Clear authorisation procedures are essential to attract private capital, he added. Some €19bn in subsidies that are detrimental for the environment, mainly through support for fossil fuels, must likewise be ditched, believes Giovannini.
The government is planning financial support for less mature renewable technologies like offshore wind and offshore solar PV in Italy’s recovery plan. Italy has no capacity in either technology, although a 30MW near-shore wind farm is being constructed off the coast of Taranto in the region of Apulia in southern Italy.
In 2020, Italy sourced 8.4% of its electricity from solar PV and 6.1% from onshore wind. These are expected to represent the lion’s share of new renewable capacity, although authorisation procedures need simplifying for their potential to be reached, says Ferrante.
Dozens of government bodies are typically involved in the authorisation of commercial-scale renewables projects. Italian wind energy association Anev estimates it takes about five years to get a permit for a new wind farm, while renewable energy observatory OIR finds it can take 3–4 years to get a permit for a solar PV facility.

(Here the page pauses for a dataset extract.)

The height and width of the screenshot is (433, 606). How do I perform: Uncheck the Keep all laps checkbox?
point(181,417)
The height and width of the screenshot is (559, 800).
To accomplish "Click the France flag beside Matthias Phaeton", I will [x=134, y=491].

Regional governments, which hold primary responsibility for clearing renewables projects, have at times put hurdles in their way. In February 2021, the region of Calabria announced a temporary halt to new wind farm authorisations, for example, citing concerns about their impact on the landscape.
The slow authorisation of projects is impeding investments. At Italy’s last joint auction for wind and solar PV projects over 1MW in January 2021, just 259MW of wind and 20MW of solar – less than a quarter of the 1,161MW on offer – were assigned 20-year fixed-price tariffs. There was a lack of authorised projects and tender rules excluded ground-mounted solar projects on agricultural land.

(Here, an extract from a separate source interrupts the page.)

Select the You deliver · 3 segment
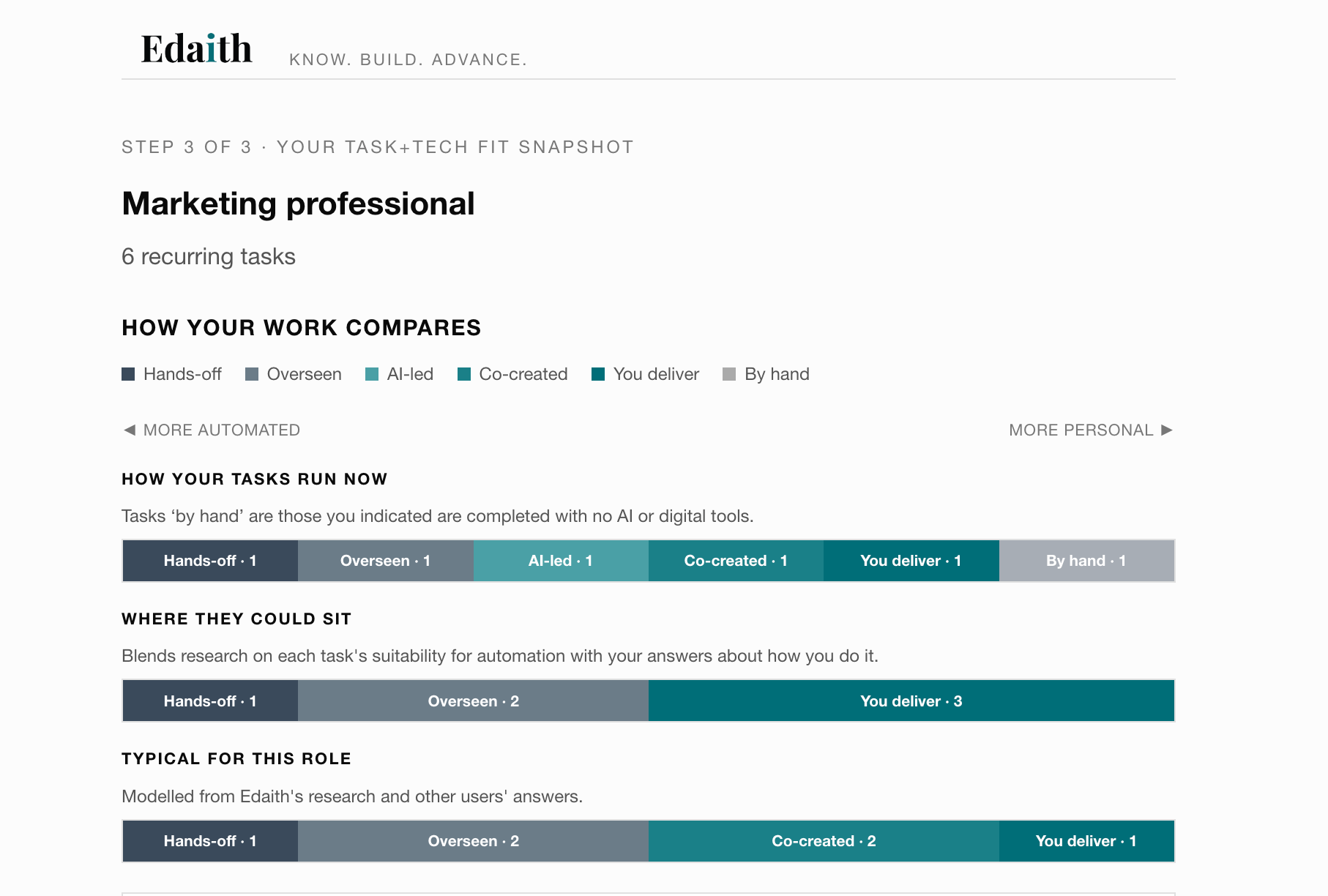The image size is (1328, 896). point(911,701)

Italian electricity trade association Elettricità Futura estimates about 6.5GW of renewable energy capacity needs to come online each year between now and 2030 to let Italy source 70% of its electricity from renewables and cut emissions by 55%, well above the roughly 1GW seen in recent years.

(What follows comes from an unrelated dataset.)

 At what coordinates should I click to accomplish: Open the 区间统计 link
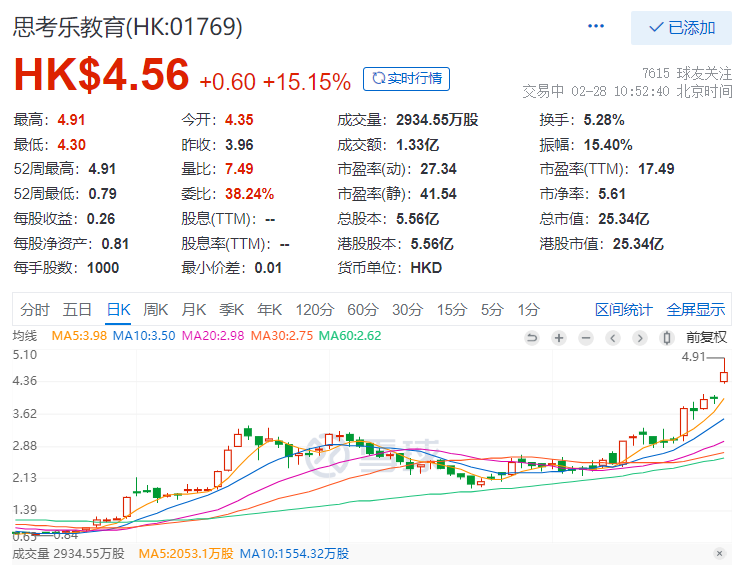[623, 309]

Doing so will be a challenge, but the trade association also highlights the benefits of stepping up ambition. It estimates about €100bn in investments in generation, storage, power grids and digitalisation will be mobilised, leading to the creation of 90,000 new jobs and 50 million tonnes in avoided C02 emissions for the electricity sector alone.
Energy Monitor is running a special series of analyses of post-Covid climate and energy-related spend and policies, to determine whether countries really are building back better.
The data behind this series is based on Energy Monitor’s interpretation of work done by Energy Policy Tracker. This tracks public money commitments and policies that could impact a green recovery post-Covid-19. Policies are assigned on the criteria of which energy technology they benefit and whether they have environmental strings attached. While the original source had five categories, we have opted to distinguish solely between whether a measure benefits fossil fuels or clean energy (or nuclear power).
The measures are very different in nature and include countries’ Covid-19 recovery strategies, national climate policies and bailout measures for companies. We brand the whole package of measures as Covid-19-related government policy responses from an energy and climate perspective.
Our measurement of a country’s performance may not be fully complete as certain measures, such as tax incentives or new taxes, may not be included in our methodology.
The data covers the period from March 2020 to 10 February 2021.